In 1929, an average 80% of Americans attended movie theaters each week. Today that figure is less than 6%, and there are only one-third as many theater sites. (More screens, though, due to multiplexing.) Epstein goes on to also reveal that the major studios lose money on most pictures, and not because of accounting legerdemain. They spend more on production ($65 million average), advertising ($3.7 million/picture average on newspapers alone, $19.2 million average total - including TV), and distribution than their net revenues; similarly, theater chains also lose money on showing films. No, the studios and theaters don't make it up on volume - the studios' main income is from DVDs, pay-for-view TV, toys, fast food tie-ins, and electronic games, and the theaters' profits come from the concession stand (80% margins). The secret to studio success - couch potatoes, not movie-goers, and to theater success - add more salt to the popcorn and boost soda sales! (Theaters should get a cut from cardiologists?)
Epstein's "The Hollywood Economist" reveals a number of key movie-industry details, such as stadium seating (eliminates most blocked views) increased attendance 30-52% when introduced, the business is seasonal (500 million of 2007's 1.4 billion tickets were sold in the summer season, and another 230 million in the Thanksgiving - New Year holiday season), Schwarzenegger's contract for "Terminator 3" was 33 pages long and gave him a $29.25 million guarantee + 20% of DVD, TV, game, etc. sales after reaching break-even, financing for star-studded movies requires insurance (guard against injuries, walkouts, etc.), etc.

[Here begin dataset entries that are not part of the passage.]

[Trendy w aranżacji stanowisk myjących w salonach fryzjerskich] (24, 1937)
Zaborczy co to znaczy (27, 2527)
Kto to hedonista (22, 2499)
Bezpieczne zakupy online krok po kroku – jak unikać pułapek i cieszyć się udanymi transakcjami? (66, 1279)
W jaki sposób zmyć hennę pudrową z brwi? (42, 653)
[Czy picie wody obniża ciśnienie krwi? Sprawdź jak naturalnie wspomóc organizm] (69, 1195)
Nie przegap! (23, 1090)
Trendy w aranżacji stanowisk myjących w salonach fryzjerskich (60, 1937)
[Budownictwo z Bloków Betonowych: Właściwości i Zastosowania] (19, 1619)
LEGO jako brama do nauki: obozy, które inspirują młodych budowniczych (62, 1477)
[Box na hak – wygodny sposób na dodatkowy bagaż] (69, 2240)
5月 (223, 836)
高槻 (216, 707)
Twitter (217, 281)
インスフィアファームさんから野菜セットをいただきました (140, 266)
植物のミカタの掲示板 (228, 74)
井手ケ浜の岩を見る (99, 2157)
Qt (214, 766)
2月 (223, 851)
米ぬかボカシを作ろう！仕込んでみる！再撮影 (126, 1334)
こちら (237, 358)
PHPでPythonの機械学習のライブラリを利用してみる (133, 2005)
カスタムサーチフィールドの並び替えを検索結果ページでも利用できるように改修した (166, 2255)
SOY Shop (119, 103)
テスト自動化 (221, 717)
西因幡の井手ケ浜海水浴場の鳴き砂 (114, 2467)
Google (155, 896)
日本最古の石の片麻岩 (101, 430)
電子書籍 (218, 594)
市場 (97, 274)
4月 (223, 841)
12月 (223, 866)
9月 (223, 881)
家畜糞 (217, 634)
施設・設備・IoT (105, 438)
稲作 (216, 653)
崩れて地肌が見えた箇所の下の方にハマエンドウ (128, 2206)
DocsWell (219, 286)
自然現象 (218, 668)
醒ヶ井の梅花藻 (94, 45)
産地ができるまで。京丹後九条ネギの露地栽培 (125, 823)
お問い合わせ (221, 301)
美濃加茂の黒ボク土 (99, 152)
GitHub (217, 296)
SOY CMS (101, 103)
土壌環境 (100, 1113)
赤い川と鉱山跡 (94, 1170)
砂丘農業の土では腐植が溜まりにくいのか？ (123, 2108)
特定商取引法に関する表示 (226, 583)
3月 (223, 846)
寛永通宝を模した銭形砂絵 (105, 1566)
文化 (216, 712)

Ever wonder why most theaters are now 299 seats or less? Epstein tells us - the ADA requires wheelchair access to all rows if the number of seats exceeds 299. Wonder why there's so few 'NC-17' rated (children not allowed) movies? Epstein reveals that NC-17 is considered the 'kiss of death' because TV won't accept advertisements for the film, beverage, toy, and fast-food enterprises won't participate, and Wal-Mart (accounts for about 40% of U.S. DVD sales) limits its participation when NC-17 is involved. Conversely, an 'R' rating allows children to attend (with an adult), though again nudity is verboten for the same previously mentioned participants. However, if the R rating comes from violence (attracts youth), it's accepted as 'All-American' and probably a guaranteed money-maker.
Major studios avoid simultaneously competing in the same demographic categories by using a service that reports the relative potential draw of various new movies appealing to the same category of viewers if offered at the same time. The 'Holy Grail,' of course, is one that appeals to all (eg. "Titanic"). Next best are movies that visually appeal to children and teenagers - they're easy to target with TV ads, consume large quantities of popcorn and soda, and studios can hope for good DVD, pay-for-TV, game, TV, and toy revenues, possibly even sequels (Terminator 87?). (Hint for budding producers: Car crashes outrank name stars for most teens.)
Multiplexes began in a nondescript Kansas City shopping center in 1963 when one enterprising owner divided his large screen into two smaller ones. Sharing overheads among multiple screens lowers cost/viewer and increases profits. The added distribution costs may push the industry into digital distribution and viewing. Meanwhile, theaters 'mine' their old films for silver and added profits, and wonder how to deal with the "Hollywood Death Spiral." (DVDs, with increasingly attractive added features deter some from theater viewing - the more this occurs, the quicker the DVDs are released to meet studio quarterly profit goals, the more stop going to theaters, etc.)
Meanwhile, Netflix and vending operators are increasing DVD market share while lowering returns for Blockbuster, Wal-Mart, etc., bankrupting Hollywood Video, and putting Blockbuster Video on the edge. Netflix's current surge, however, is tenuous - built on a digital licensing agreement via Starz that expires in 2012 and won't be renewed without a steep increase (per Disney). HBO may take over, but at what price? Stay tuned -
Bottom-Line: "The Hollywood Economist" comes close to serving as background for a Harvard Business School case - except Epstein doesn't explain how the industry manages to profit from Oscar-winners with real acting and plots. The book also fails to clearly explain potential future strategies to combat increased pirated downloads and disc sales (1.5 billion in 2009) from China alone; South Korean DVD sales fell from $1.3 billion in 2006 to $80 million in two years due to Internet-enabled piracy. Readers should also be warned that Epstein's book is largely a repackaging of his earlier "The Big Picture" and prior "Slate" columns. So if you haven't read Epstein's prior work, "The Hollywood Economist" is a good overview.